In this embodiment, the terminal inserted into the script is provided with a storage unit on the processor, which is specially used for storing the current text recognition information returned by the voice recognition server. The storage unit is divided into a plurality of storage areas, and different contents in the text recognition information are respectively stored in different areas, such as a specific storage text recognition state identifier, a specific storage text recognition content and the like. For the technical scheme, a storage unit stores previous text recognition information, a writing terminal is inserted to receive the current text recognition information returned by a voice recognition server, the writing terminal is inserted to insert the text recognition content in the current text recognition information into a corresponding writing document according to a text recognition state identifier in the current text recognition information and a text recognition state identifier in the previous text recognition information, the previous text recognition information is deleted from the storage unit, and the current text recognition information is stored in the storage unit. The inserting record terminal is provided with a memory for storing result information inserted in the record document, the content in the last text identification information stored by the storage unit is used for accurately confirming the inserting position when the text identification content is inserted, and the memory is different from the content stored by the storage unit in the technical scheme.
Step 202): and inserting the corresponding text recognition content into the corresponding position of the record document according to the text recognition state identification of the current text recognition information.
In this technical solution, the step of inserting the corresponding text recognition content into the corresponding position of the record document according to the text recognition state identifier of the current text recognition information includes:
the text recognition state identifier in the current text recognition information is a non-confirmed identifier, and the text recognition identifier in the previous text recognition information is a non-confirmed identifier, inserting the text recognition content of the current text recognition information into the corresponding position of the record document according to the text length and the text recognition content in the previous text recognition information and the text length and the text recognition content in the current text recognition information;
the text recognition state identifier in the current text recognition information is a non-confirmation identifier, and the text recognition identifier in the previous text recognition information is a confirmation identifier, inserting the text recognition content of the current text recognition information into the corresponding position of the record document;
the text recognition state identifier in the current text recognition information is a confirmation identifier, and the text recognition identifier in the previous text recognition information is a non-confirmation identifier, inserting the text recognition content of the current text information into the corresponding position of the writing document according to the text length and the text recognition content in the previous text recognition information and the text length and the text recognition content in the current text recognition information;
and if the text recognition state identifier in the current text recognition information is a confirmation identifier and the text recognition identifier in the previous text recognition information is a confirmation identifier, inserting the text recognition content of the current text recognition information into the corresponding position of the record document.
In the technical scheme, the step of inserting the text recognition content of the current text recognition information into the corresponding position of the record document according to the text length and the text recognition content in the last text recognition information and the text length and the text recognition content in the current text recognition information comprises the following steps:
comparing the content of the text recognition content of the current text recognition information from the starting position to the position with the same text length as the text recognition content of the previous text recognition information with the text recognition content of the previous text recognition information, if the comparison result is the same, removing the content of the text recognition content of the current text recognition information from the starting position to the position with the same text length as the text recognition information in the previous text recognition information, and inserting the residual content behind the text recognition content of the previous text recognition information in the record document; and if the comparison result is different, deleting the text identification content of the last text identification information, and inserting the text identification content of the current text identification information into the position of the text identification content of the last text identification information of the record document.
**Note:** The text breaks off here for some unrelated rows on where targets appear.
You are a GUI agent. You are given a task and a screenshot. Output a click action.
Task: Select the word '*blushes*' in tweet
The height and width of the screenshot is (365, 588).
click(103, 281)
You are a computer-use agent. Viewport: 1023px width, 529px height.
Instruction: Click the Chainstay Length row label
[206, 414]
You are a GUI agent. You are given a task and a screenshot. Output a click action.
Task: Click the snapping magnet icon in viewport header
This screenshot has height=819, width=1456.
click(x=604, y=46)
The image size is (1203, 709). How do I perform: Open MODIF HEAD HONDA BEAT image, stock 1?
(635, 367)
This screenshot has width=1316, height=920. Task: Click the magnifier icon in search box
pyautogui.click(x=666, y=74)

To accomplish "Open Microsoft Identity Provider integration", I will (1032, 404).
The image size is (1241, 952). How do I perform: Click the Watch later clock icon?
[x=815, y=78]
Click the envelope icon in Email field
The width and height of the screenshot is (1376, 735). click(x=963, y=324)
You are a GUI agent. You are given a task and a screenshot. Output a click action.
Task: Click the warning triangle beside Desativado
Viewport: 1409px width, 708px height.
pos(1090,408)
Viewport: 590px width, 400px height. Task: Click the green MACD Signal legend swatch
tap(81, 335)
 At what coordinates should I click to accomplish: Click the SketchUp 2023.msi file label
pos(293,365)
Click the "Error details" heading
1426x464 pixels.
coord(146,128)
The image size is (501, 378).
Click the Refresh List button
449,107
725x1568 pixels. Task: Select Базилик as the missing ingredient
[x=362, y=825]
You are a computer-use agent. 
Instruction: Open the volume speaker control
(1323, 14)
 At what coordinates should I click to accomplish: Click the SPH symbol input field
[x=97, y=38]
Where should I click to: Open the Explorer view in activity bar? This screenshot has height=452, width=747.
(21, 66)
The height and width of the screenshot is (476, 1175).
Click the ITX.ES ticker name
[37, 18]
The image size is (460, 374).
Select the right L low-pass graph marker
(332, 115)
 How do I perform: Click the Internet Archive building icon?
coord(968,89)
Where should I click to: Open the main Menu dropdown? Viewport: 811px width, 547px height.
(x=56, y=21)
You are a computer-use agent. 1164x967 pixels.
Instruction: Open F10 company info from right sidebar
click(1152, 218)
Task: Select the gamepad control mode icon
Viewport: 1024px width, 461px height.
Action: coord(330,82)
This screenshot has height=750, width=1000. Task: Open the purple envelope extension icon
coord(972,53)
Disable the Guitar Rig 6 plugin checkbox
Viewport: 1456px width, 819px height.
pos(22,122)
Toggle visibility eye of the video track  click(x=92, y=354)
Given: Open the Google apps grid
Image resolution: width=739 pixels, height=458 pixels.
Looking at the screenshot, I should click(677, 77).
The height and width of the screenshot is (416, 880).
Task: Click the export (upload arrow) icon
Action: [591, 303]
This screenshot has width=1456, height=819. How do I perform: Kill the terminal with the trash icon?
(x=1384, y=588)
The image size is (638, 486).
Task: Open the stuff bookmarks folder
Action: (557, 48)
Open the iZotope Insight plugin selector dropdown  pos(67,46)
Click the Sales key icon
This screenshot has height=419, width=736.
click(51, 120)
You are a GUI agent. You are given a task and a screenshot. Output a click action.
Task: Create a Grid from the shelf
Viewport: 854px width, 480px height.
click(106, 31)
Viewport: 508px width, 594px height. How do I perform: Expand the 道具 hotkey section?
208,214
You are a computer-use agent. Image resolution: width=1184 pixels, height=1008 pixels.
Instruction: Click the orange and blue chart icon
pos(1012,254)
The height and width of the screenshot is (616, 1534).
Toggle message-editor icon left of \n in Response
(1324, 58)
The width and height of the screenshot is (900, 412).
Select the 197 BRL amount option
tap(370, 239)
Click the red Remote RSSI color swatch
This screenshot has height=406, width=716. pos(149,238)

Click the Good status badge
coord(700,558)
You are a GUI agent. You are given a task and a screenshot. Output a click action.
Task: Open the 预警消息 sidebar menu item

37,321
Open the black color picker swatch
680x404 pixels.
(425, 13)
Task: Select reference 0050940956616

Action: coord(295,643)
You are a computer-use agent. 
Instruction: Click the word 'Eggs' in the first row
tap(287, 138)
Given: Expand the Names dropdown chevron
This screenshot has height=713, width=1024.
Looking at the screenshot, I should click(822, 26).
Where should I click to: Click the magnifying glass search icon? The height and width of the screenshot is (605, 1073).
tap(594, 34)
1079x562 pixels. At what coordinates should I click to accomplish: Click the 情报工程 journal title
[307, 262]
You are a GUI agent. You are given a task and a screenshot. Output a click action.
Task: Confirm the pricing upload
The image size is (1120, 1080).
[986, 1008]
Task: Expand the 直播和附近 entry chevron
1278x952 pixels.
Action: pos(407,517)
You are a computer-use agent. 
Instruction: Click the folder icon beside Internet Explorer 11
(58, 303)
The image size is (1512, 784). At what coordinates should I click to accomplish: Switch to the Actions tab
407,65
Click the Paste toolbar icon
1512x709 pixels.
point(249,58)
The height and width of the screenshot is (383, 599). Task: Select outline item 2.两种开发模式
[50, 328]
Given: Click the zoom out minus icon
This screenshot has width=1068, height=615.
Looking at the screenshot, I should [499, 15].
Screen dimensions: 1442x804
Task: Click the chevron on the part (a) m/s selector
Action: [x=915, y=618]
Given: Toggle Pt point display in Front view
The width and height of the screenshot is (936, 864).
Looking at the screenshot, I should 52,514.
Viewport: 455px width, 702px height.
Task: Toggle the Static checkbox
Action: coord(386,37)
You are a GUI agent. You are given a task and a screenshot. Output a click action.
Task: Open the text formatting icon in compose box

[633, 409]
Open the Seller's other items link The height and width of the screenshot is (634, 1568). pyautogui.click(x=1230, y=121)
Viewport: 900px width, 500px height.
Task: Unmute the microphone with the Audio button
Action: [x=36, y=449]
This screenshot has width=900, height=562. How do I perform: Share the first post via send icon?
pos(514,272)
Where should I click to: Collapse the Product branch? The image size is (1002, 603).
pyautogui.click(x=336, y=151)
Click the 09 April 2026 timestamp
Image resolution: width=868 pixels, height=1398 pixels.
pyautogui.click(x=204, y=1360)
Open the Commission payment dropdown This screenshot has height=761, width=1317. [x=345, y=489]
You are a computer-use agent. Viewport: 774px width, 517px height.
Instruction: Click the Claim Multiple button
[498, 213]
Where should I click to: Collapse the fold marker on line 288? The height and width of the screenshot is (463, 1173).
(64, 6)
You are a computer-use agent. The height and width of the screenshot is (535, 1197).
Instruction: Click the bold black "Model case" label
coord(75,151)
In the technical scheme, the step of inserting the text recognition content of the current text recognition information into the corresponding position of the record document comprises the following steps:
if the text recognition mark in the previous text recognition information is a non-determined mark and the text recognition state mark in the current text recognition information is a non-determined mark, obtaining an insertion position of the text recognition content in the current text recognition information through a bookmark used when the text recognition content in the previous text recognition information is inserted, inserting the text recognition content in the current text recognition information into a corresponding position, and updating the inclusion range of the bookmark;
and if the text identification mark in the previous text identification information is a confirmation mark, acquiring the insertion position of the text identification content in the current text identification information through a positioning function, inserting the text identification content in the current text identification information into a corresponding position, removing the shading effect of the bookmark containing the text content used when the text identification content in the previous text identification information is inserted, and re-creating a corresponding bookmark, wherein the bookmark contains the position area of the text identification content in the current text identification information.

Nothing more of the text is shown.